Grand Slam singles results
- US Open: W (1890)

Doubles

Grand Slam doubles results
- US Open: W (1890)

Grand Slam mixed doubles results
- US Open: W (1893)

= Ellen Roosevelt =

American tennis player

Ellen Crosby Roosevelt (August 20, 1868 – September 26, 1954) was an American tennis player. Roosevelt was a daughter of John Aspinwall Roosevelt, an estate proprietor, and Ellen Murray Crosby. She started playing tennis with her sister Grace in 1879 when her father installed a tennis court at their mansion.

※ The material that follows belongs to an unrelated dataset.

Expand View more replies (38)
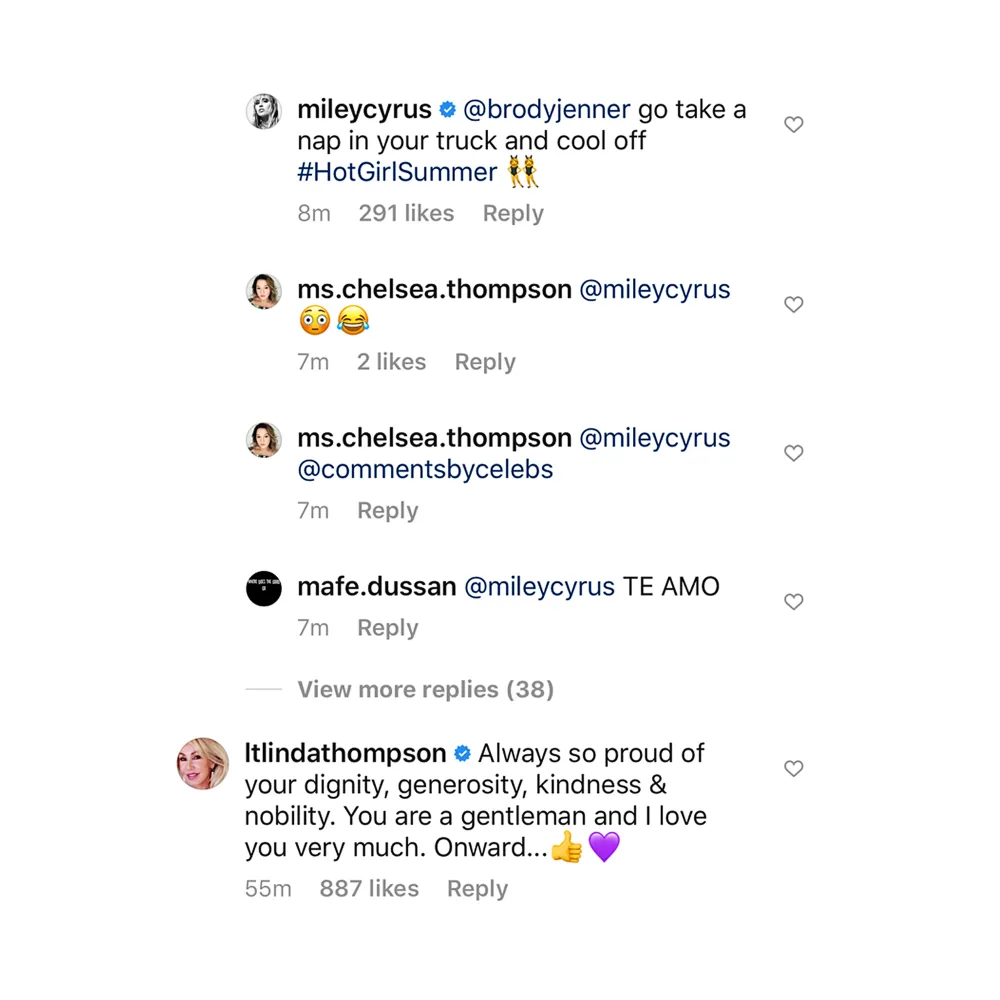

She won the women's singles title at the 1890 U.S. Championships defeating the 1888 and 1889 champion Bertha Townsend in the final in two sets. The same year, she won the doubles title with her sister. They were the first pair of sisters to win the U.S. Championships and remained the only pair to do so until the Williams sisters equalled their achievement in 1999. At the 1893 U.S. Championships, she won the mixed doubles title with Oliver Campbell. Her other career singles highlights include winning the Staten Island Ladies Club Open in 1890.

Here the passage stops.